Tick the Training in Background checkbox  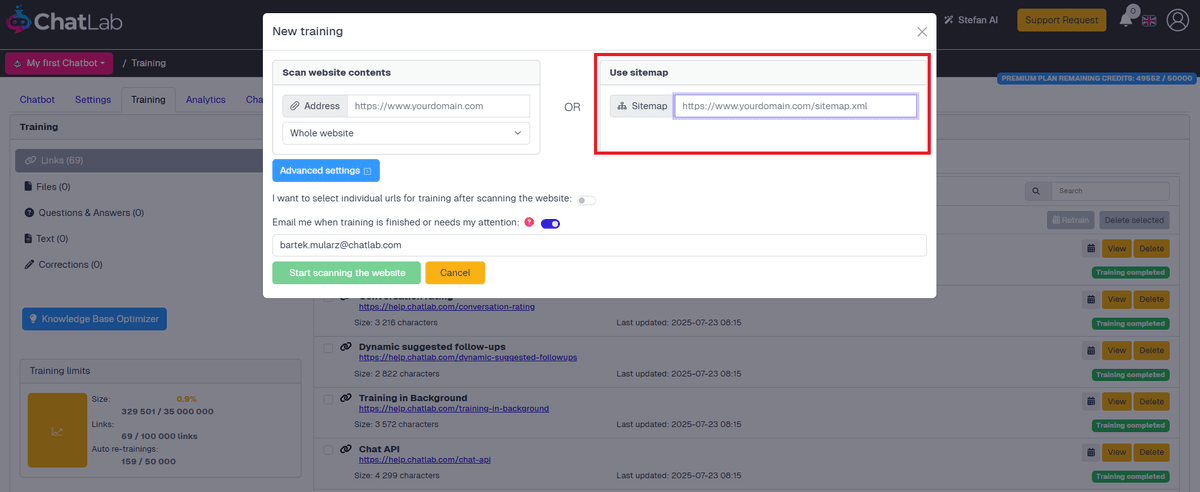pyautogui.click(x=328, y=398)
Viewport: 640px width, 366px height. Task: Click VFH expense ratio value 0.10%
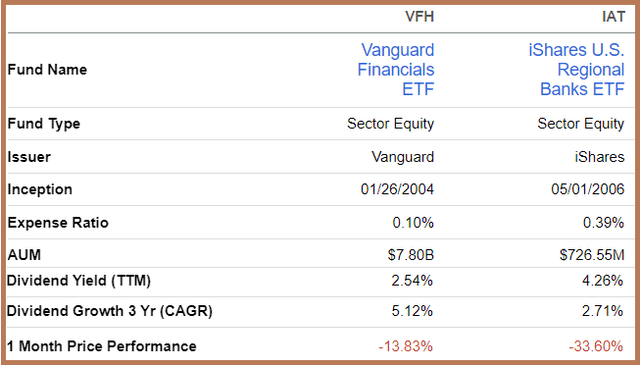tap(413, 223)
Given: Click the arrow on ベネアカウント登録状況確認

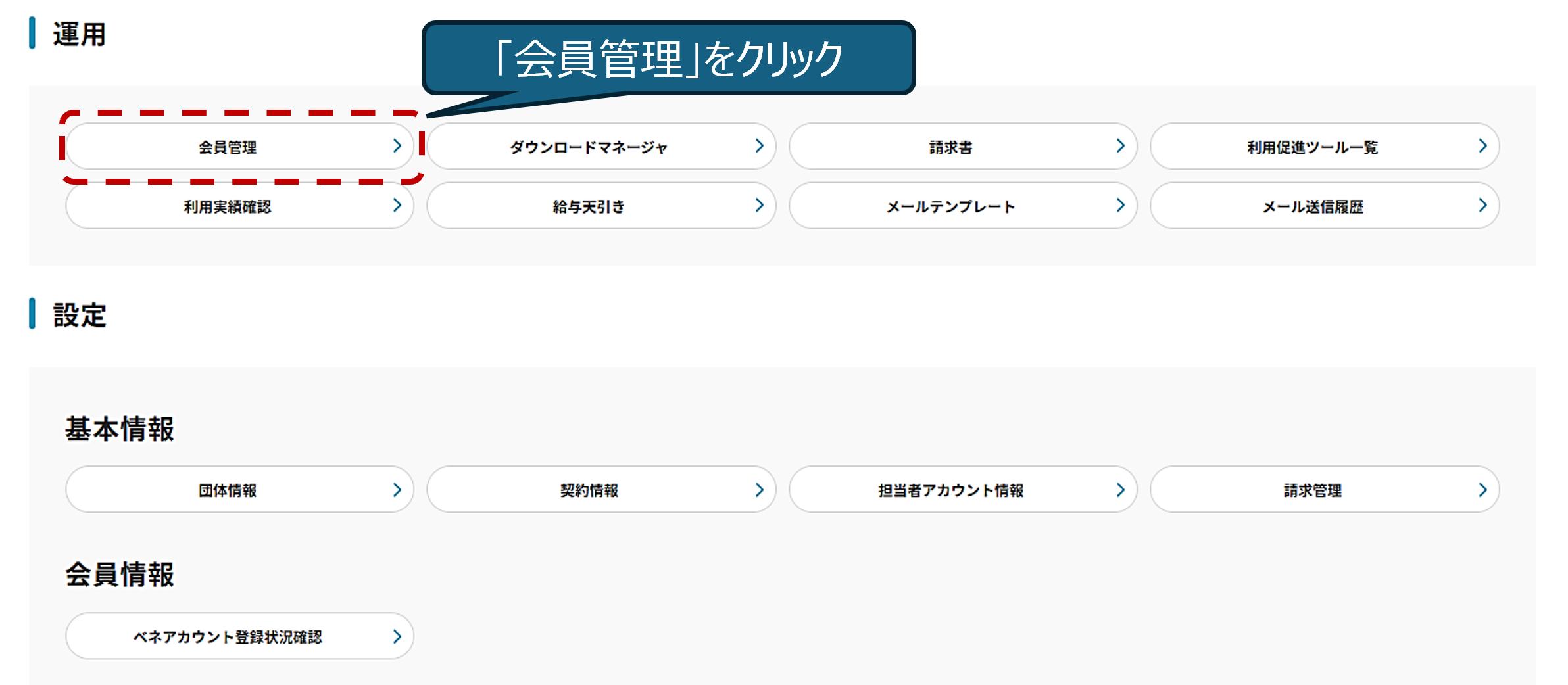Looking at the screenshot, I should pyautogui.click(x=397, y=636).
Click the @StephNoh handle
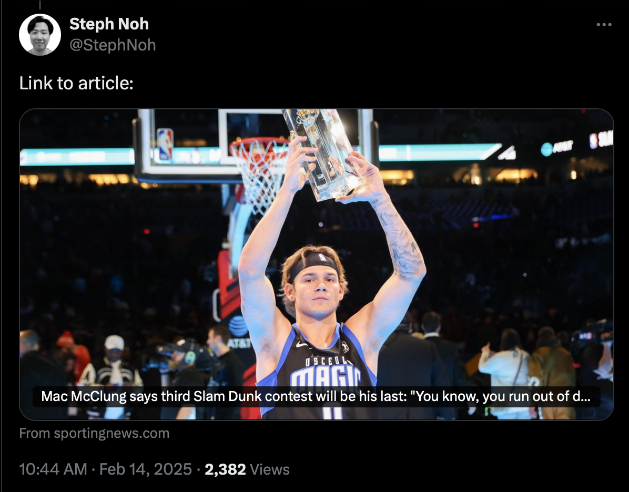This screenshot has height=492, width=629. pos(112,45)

Assigned task: Every line from the one holding "Viewport: 640px width, 366px" to the last line of the listing above, inclusive, must appear exactly as written, and no picture may appear.

Response area:
Viewport: 640px width, 366px height. Task: Click VFH expense ratio value 0.10%
tap(413, 223)
Given: Click the arrow on ベネアカウント登録状況確認

Looking at the screenshot, I should pyautogui.click(x=397, y=636).
Click the @StephNoh handle
This screenshot has height=492, width=629. pos(112,45)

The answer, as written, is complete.